Saving money in health care – ACP’s HVCCC

by rcentor on January 26, 2012

High Value Cost Conscious Care does not just represent a slogan.  HVCCC represents an attitude.  We at ACP believe that physicians can help decrease health care costs.  We see waste in the system and will do our best to decrease the waste.

Yesterday I tweeted - Appropriate Use of Screening and Diagnostic Tests to Foster High-Value, Cost-Conscious Care bit.ly/yIjyP4 via @addthis – must read!

Please read this article.  This represents a real attempt to provide practical guidelines (with a small g) on ways to avoid unnecessary testing.  This article is just the beginning.

We physicians have a responsibility to the nation to decrease costs when doing so has no negative impact on health care.  We must look carefully at eliminating unnecessary testing, drugs and procedures.

From this article I particularly like these quotes:

Finally, it is important to note that the true cost of a test includes not only the cost of the test itself but also the downstream costs incurred because the test was performed (5). For example, an exercise stress test in an asymptomatic patient may result in a false-positive finding that leads to cardiac catheterization, with its attendant costs and risks, but with no proven benefit. Thus, a seemingly inexpensive test can result in substantial costs because of subsequent testing, treatment, or follow-up. In assessing the costs of a diagnostic test, we must consider these downstream costs and savings.

Because of this article's importance, the Annals of Internal Medicine has made the text and the pdf free online!
 

{ 4 comments… read them below or add one }

Amidoc January 26, 2012 at 8:23 am

Again a good try which only minority of the system practices; the real world is do more and more. Patients only see the coronary calcium billboards, not the annals article.

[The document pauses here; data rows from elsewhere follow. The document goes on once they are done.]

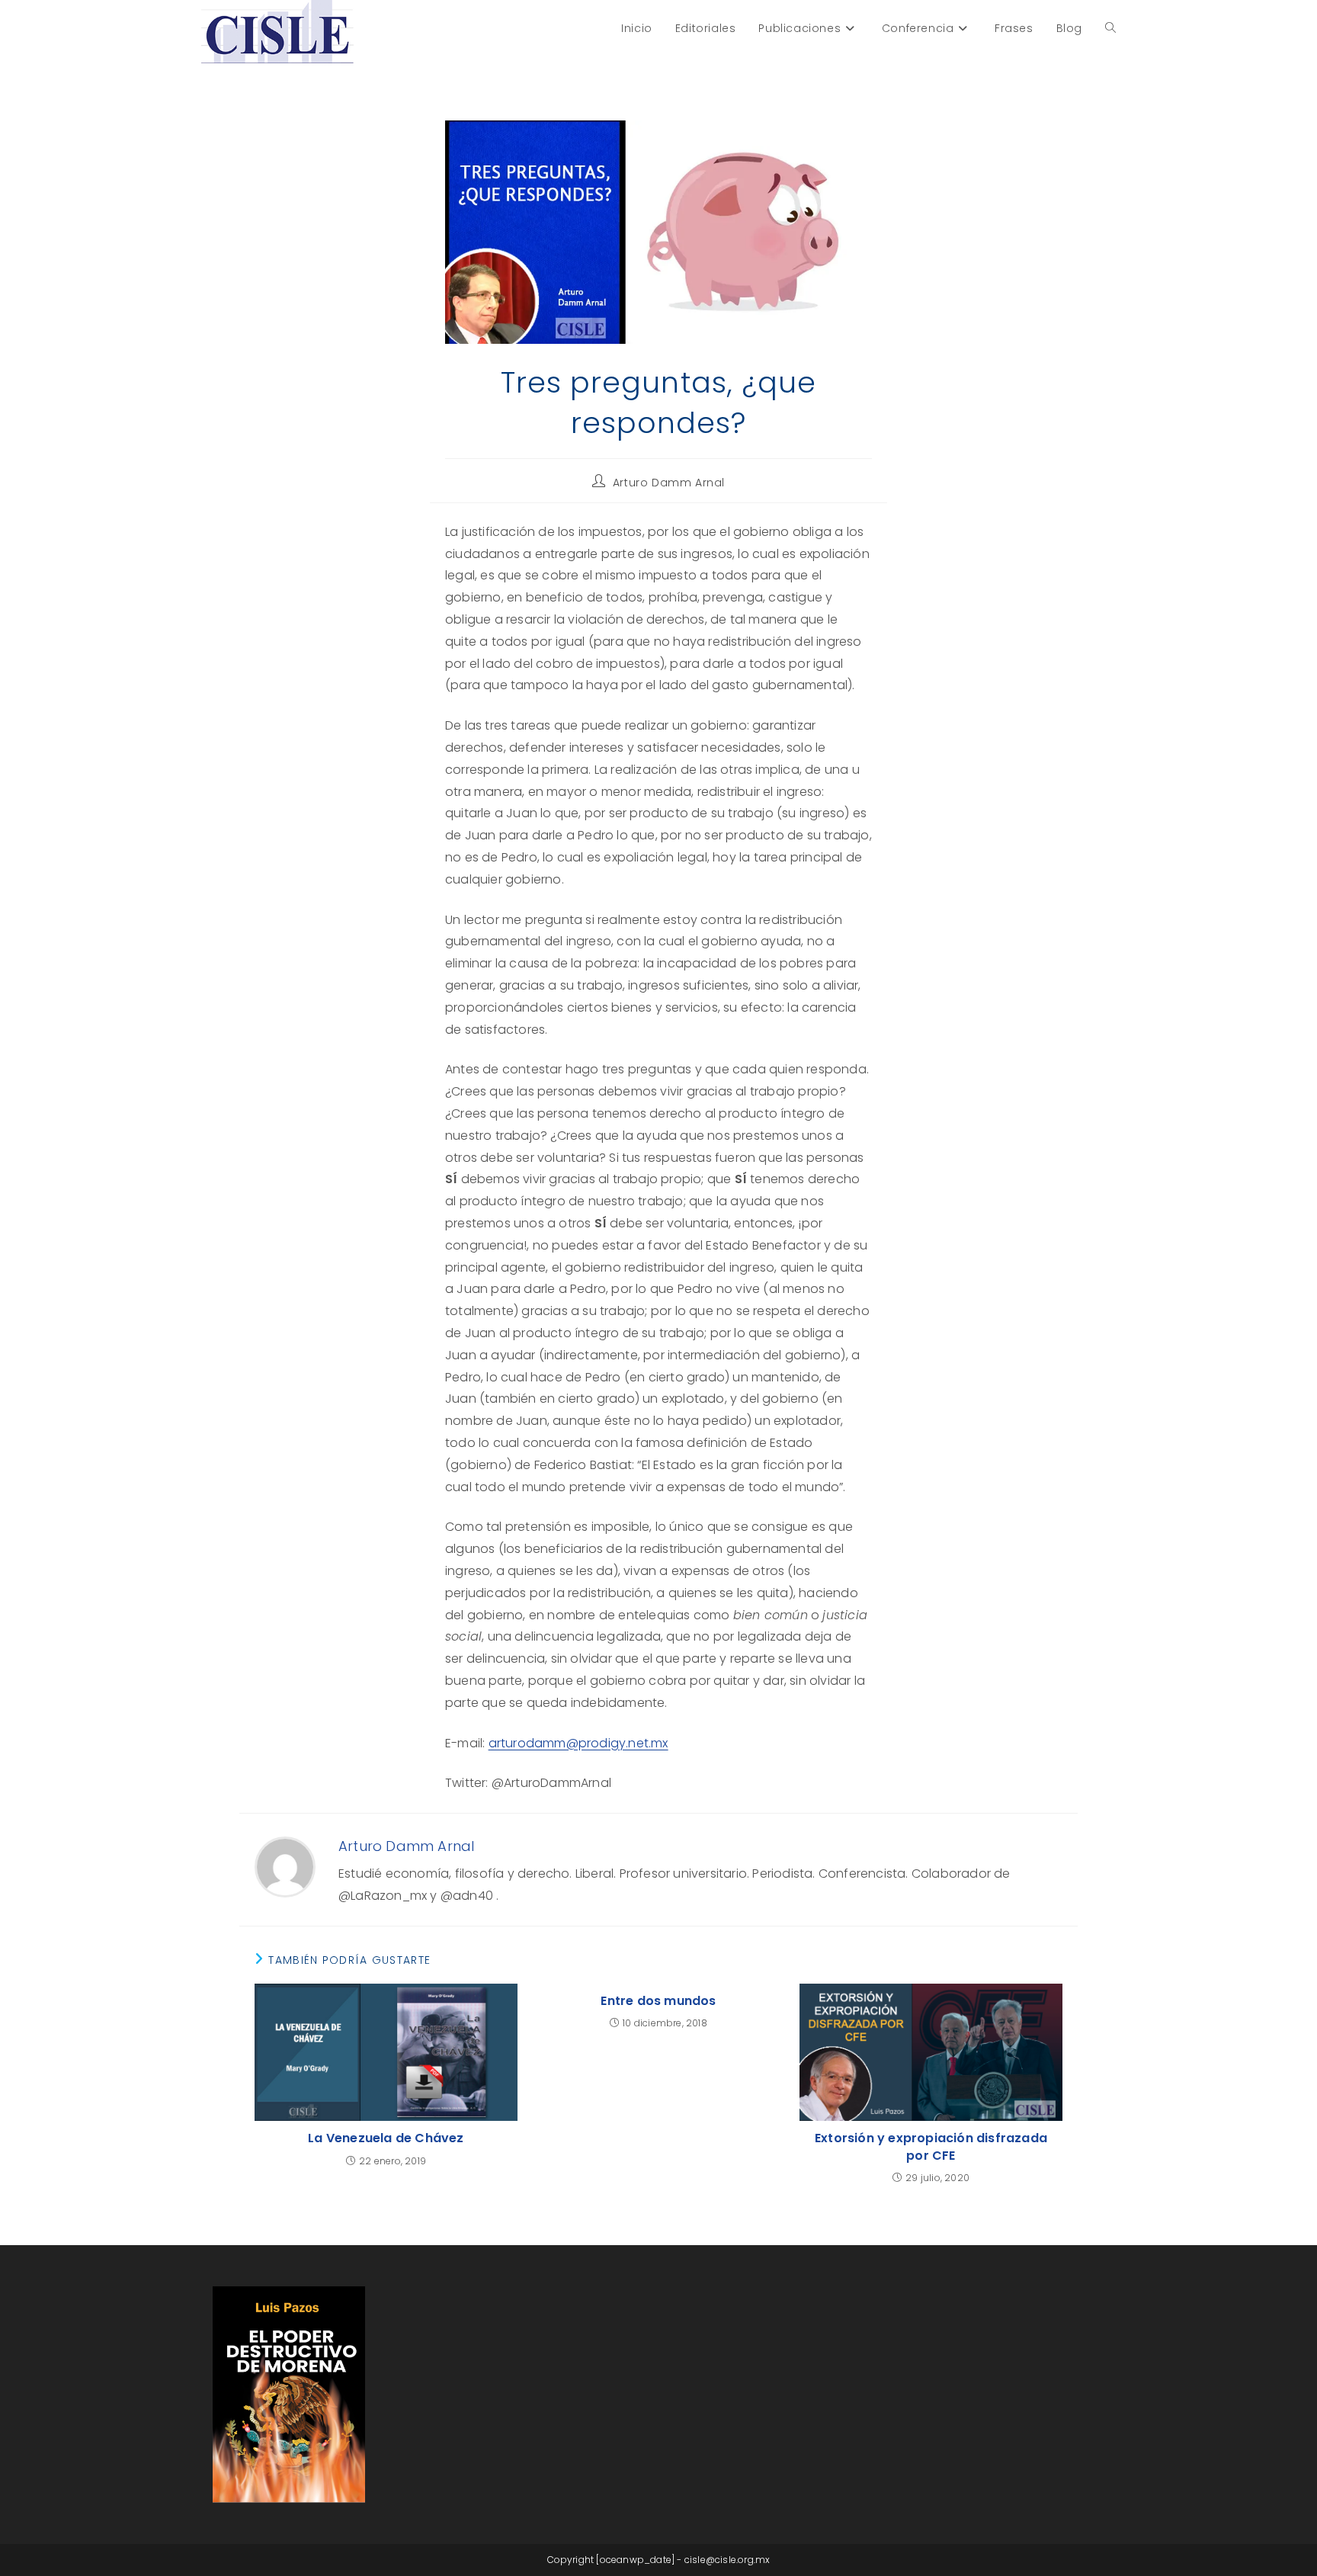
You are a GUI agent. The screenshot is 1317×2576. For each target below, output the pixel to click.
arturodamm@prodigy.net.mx (578, 1743)
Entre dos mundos (658, 2001)
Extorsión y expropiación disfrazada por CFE (931, 2147)
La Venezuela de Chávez (385, 2138)
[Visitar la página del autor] (285, 1866)
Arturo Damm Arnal (669, 482)
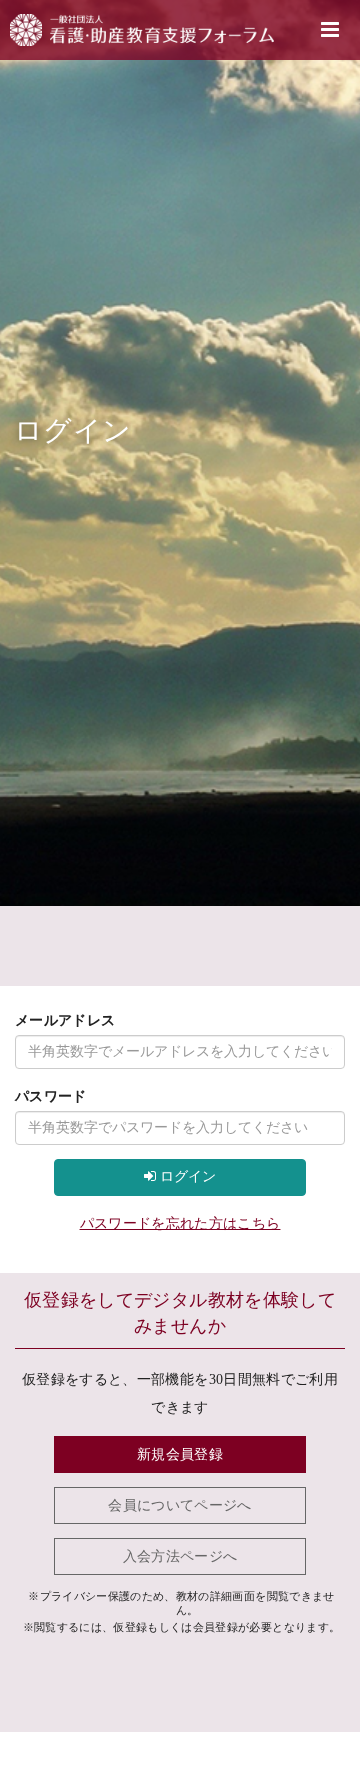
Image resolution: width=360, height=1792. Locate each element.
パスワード (51, 1096)
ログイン (186, 1176)
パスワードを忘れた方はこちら (180, 1223)
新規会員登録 (180, 1454)
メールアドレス (65, 1020)
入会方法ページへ (180, 1556)
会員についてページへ (180, 1505)
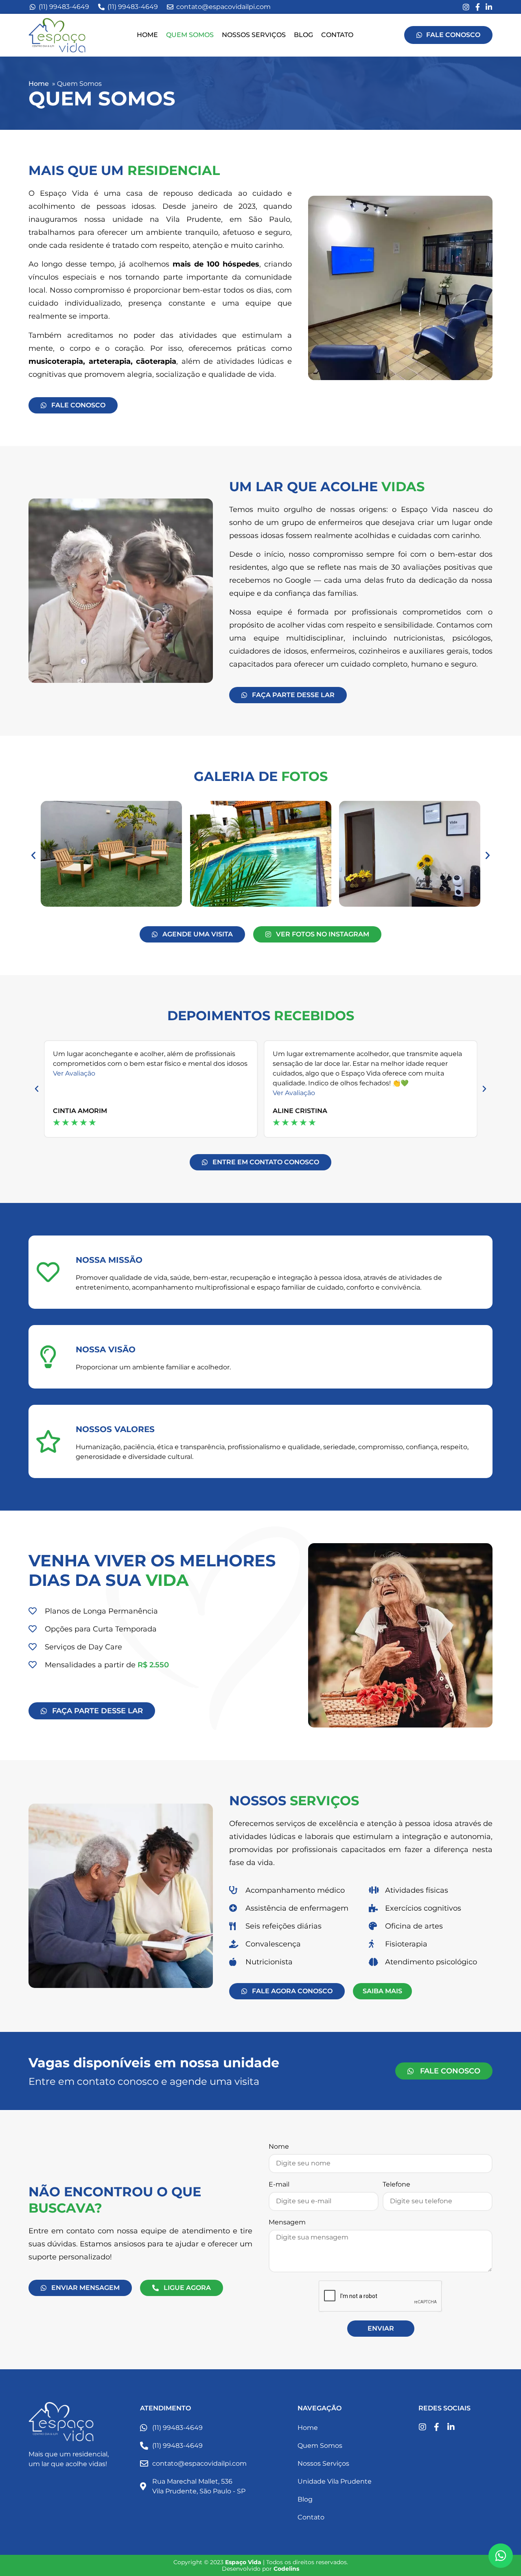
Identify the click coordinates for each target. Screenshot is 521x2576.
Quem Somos (190, 35)
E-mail (279, 2184)
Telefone (396, 2184)
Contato (337, 35)
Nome (279, 2146)
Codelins (286, 2568)
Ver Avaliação (74, 1073)
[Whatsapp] (500, 2555)
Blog (303, 35)
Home (147, 35)
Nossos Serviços (254, 35)
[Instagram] (466, 7)
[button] (33, 855)
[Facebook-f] (477, 7)
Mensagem (287, 2222)
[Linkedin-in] (489, 7)
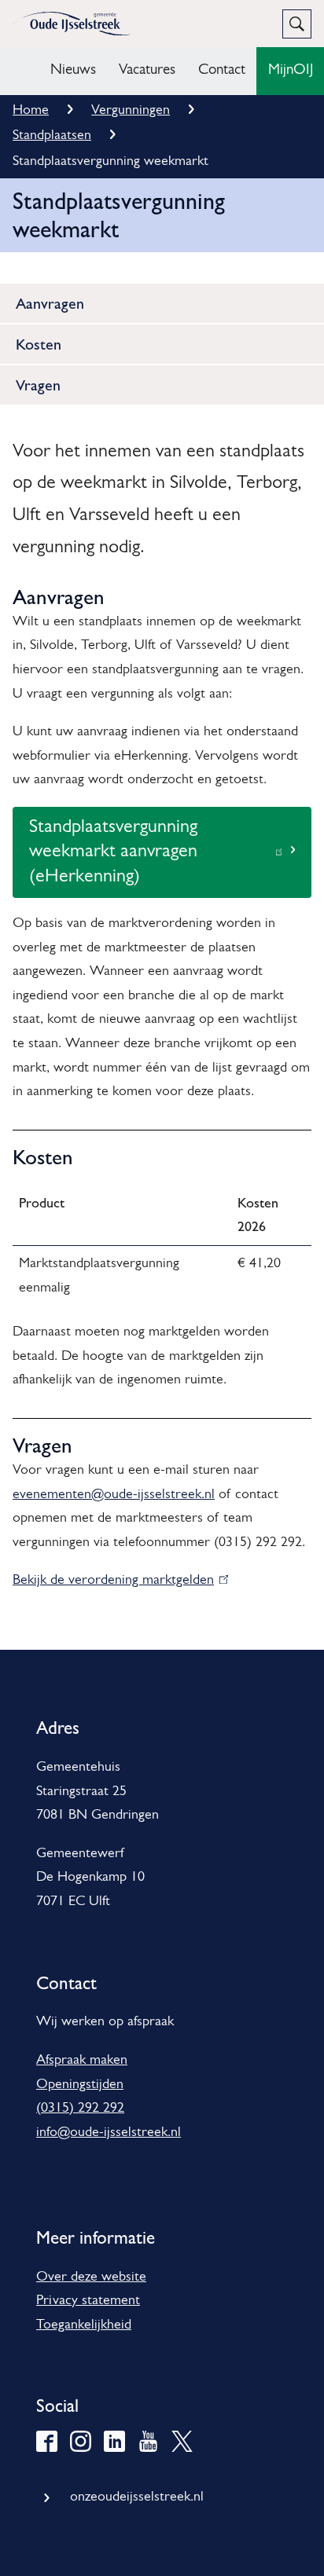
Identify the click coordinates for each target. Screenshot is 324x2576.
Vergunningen (130, 111)
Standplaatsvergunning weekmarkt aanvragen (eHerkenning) (113, 858)
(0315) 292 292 (80, 2108)
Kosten (38, 344)
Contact (221, 70)
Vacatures (147, 70)
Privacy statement (88, 2301)
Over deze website (91, 2277)
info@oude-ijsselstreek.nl (108, 2133)
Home (31, 111)
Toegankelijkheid (83, 2325)
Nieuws (73, 70)
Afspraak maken (81, 2061)
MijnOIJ (290, 70)
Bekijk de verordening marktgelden (117, 1581)
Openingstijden (79, 2085)
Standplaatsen (52, 136)
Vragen (38, 385)
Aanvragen (50, 303)
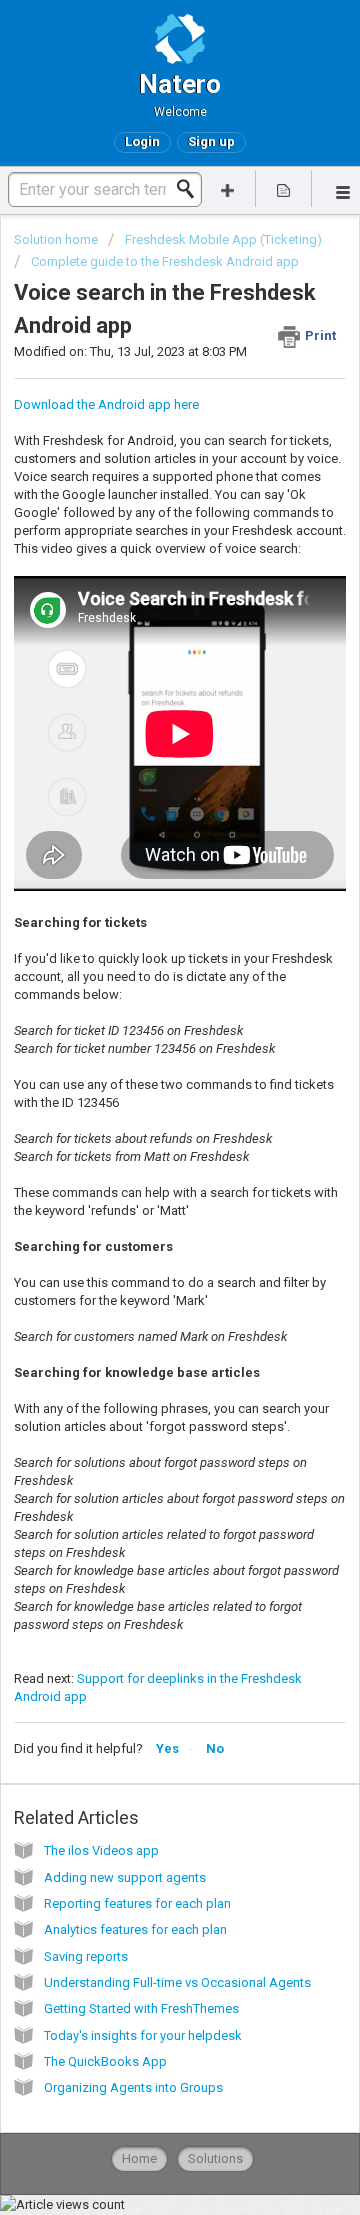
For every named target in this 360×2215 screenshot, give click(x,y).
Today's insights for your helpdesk (143, 2035)
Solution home (57, 239)
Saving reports (86, 1956)
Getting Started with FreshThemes (141, 2008)
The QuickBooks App (105, 2061)
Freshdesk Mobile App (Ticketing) (223, 239)
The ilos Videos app (101, 1850)
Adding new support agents (125, 1877)
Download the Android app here (106, 404)
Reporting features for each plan (137, 1903)
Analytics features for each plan (135, 1929)
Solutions (215, 2158)
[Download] (143, 1117)
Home (139, 2158)
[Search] (191, 189)
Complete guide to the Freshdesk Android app (165, 261)
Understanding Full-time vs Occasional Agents (177, 1982)
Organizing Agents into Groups (133, 2087)
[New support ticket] (228, 188)
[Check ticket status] (284, 188)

Michael Kirsch, MD January 26, 2012 at 9:02 am

Agree, the cost of the (unnecessary) test is largely from the cascade that results.  Of course, there's an anxiety cost and a quality of life cost as much as there is a waste of money.  It also reinforces for patients that false notion that 'more medicine is better medicine'.

JPB January 28, 2012 at 11:00 am

Bravo, I have been saying much the same thing to my doctors but I am labeled a "difficult" patient…

HealthcareTiger February 13, 2012 at 12:08 am

Feeling happy to know the responsibility of the physicians.But each and every physician does not think in the same way….this is also a fact!!!